HDFS is one of the two main components of the Hadoop framework; the other is the computational paradigm known as
MapReduce. A distributed file system is a file system that manages storage across a networked cluster of machines.
HDFS stores data in blocks, units whose default size is 64MB. Files that we want stored in HDFS need to be broken into block-size chunks that are then stored independently throughout the cluster.
We can use the fsck line command to list the blocks that make up each file in HDFS, as follows:
% hadoop fsck / -files –blocks
Hadoop System Shell:
We access the Hadoop file system shell by running one form of the hadoop command.
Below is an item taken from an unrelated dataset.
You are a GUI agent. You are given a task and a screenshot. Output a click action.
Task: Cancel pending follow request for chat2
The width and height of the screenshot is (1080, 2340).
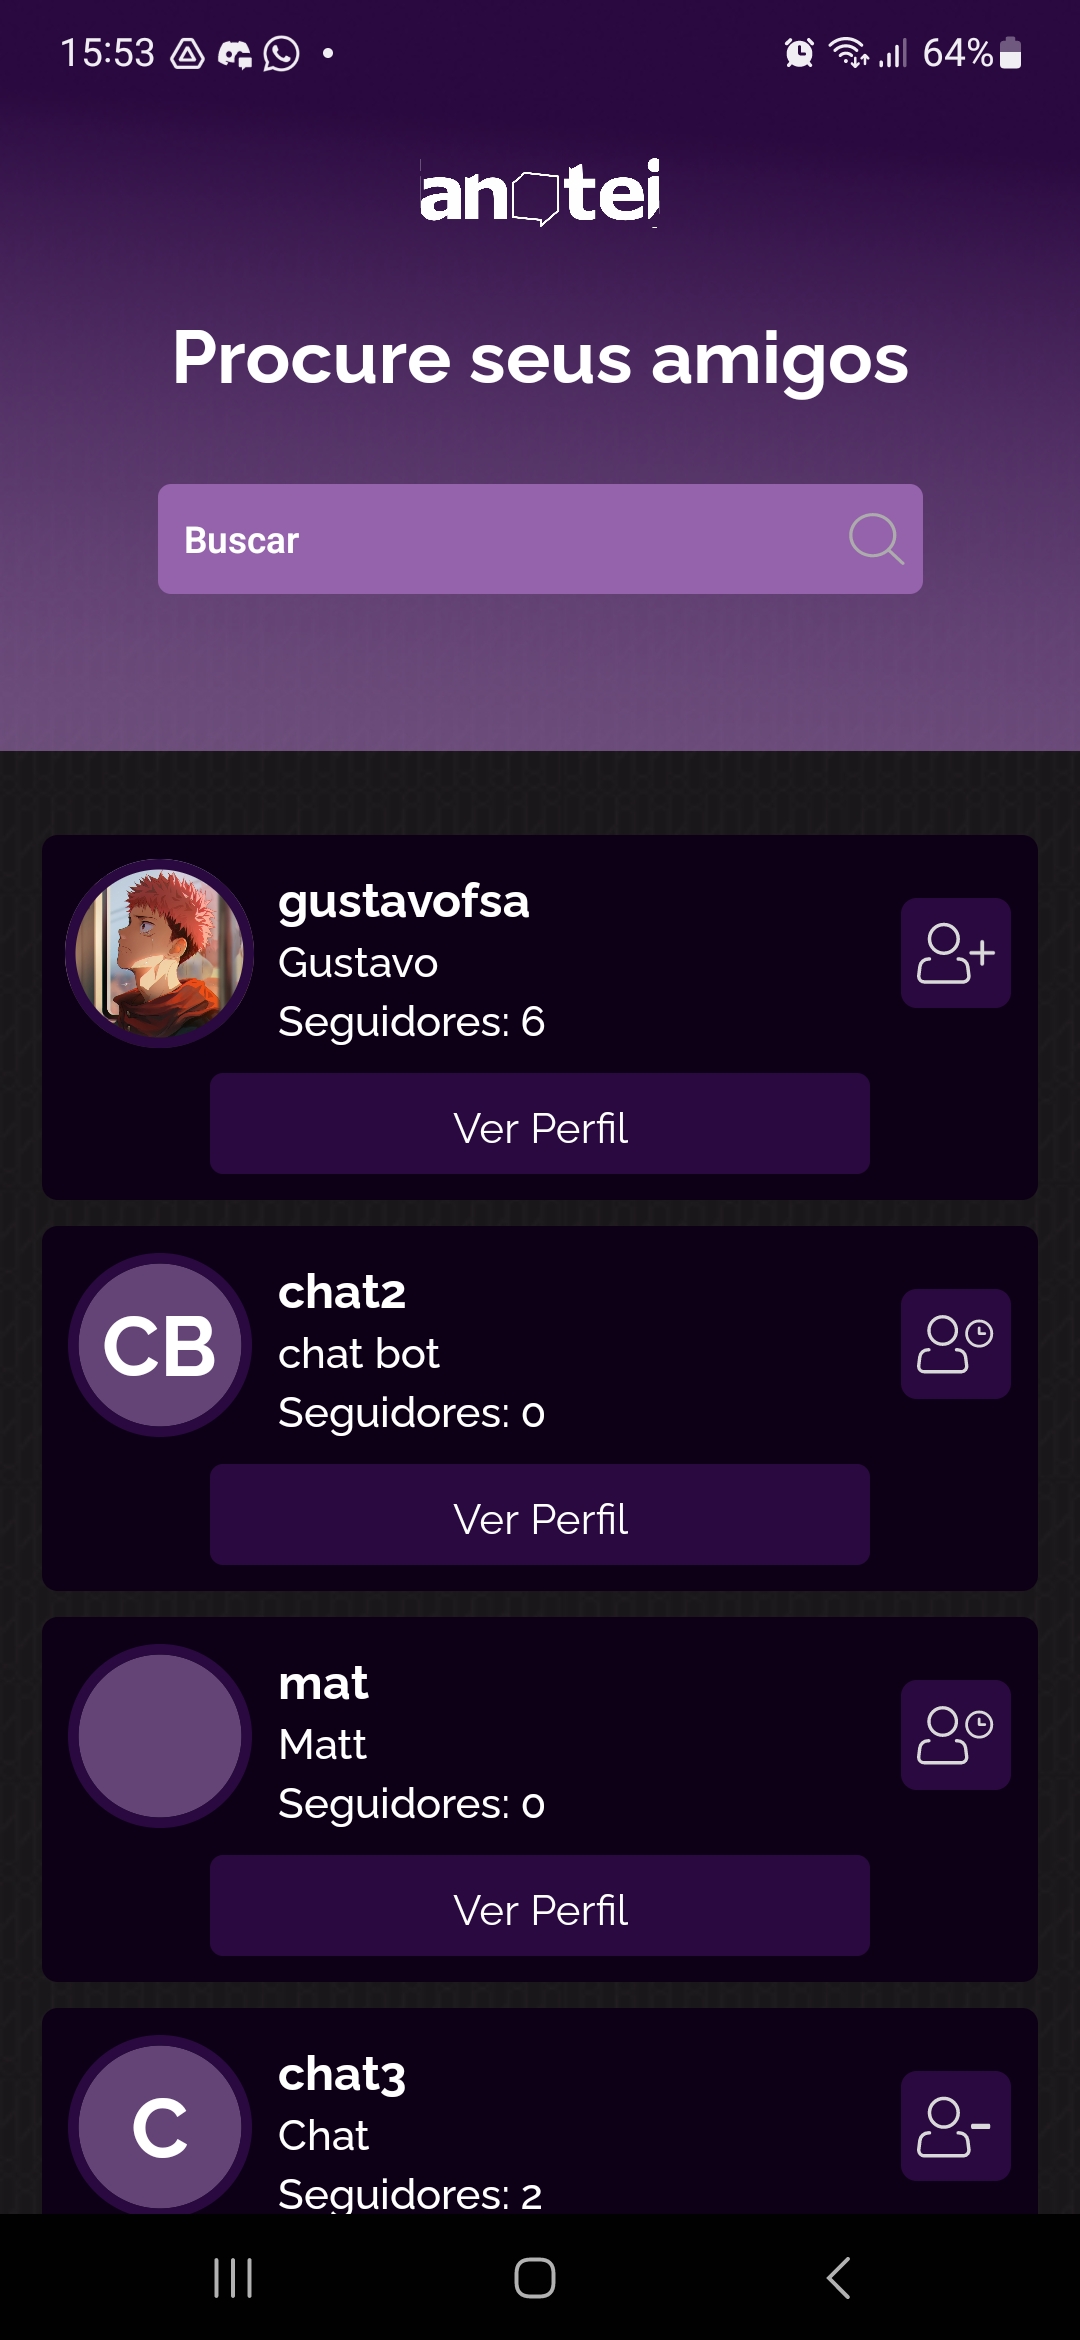pyautogui.click(x=955, y=1344)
All hadoop commands are invoked by the bin/hadoop script. (To retrieve a description of all hadoop commands, run the hadoop script without specifying any arguments.) The hadoop command has the syntax:
hadoop [--config confdir] [COMMAND] [GENERIC_OPTIONS] [COMMAND_OPTIONS]
The --config confdir option overwrites the default configuration directory ($HADOOP_HOME/conf), so we can easily customize our Hadoop environment configuration. The generic options and command options are a common set of options that are supported by several commands.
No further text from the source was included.